Exercise brief: In the reply, include exactly the lines of the entries below from the first to the line with "The image size is (1117, 629).", that line included.

Start of Supplied material

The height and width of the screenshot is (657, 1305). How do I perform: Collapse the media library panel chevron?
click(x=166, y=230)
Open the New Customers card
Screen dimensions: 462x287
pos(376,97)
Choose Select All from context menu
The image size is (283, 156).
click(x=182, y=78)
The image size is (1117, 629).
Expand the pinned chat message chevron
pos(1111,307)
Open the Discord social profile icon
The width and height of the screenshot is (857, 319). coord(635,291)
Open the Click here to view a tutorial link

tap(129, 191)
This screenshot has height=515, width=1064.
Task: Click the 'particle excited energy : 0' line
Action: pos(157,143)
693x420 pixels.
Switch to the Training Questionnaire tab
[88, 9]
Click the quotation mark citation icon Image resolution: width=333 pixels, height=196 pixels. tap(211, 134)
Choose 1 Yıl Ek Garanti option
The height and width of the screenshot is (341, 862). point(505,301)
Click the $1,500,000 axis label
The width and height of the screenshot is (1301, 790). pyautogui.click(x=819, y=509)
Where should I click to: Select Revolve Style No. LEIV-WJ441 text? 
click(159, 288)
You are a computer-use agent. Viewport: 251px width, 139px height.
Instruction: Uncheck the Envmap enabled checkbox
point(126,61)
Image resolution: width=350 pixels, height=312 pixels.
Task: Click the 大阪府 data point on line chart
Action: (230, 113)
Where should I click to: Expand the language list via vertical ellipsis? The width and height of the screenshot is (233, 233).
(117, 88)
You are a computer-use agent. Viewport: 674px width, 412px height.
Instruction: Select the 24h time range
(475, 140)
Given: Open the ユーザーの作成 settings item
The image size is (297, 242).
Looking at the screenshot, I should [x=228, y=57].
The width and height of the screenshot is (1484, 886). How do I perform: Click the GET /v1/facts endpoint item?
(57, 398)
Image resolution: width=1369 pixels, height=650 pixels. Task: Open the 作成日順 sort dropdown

End of Supplied material

Written reply:
The height and width of the screenshot is (657, 1305). How do I perform: Collapse the media library panel chevron?
click(x=166, y=230)
Open the New Customers card
Screen dimensions: 462x287
pos(376,97)
Choose Select All from context menu
The image size is (283, 156).
click(x=182, y=78)
The image size is (1117, 629).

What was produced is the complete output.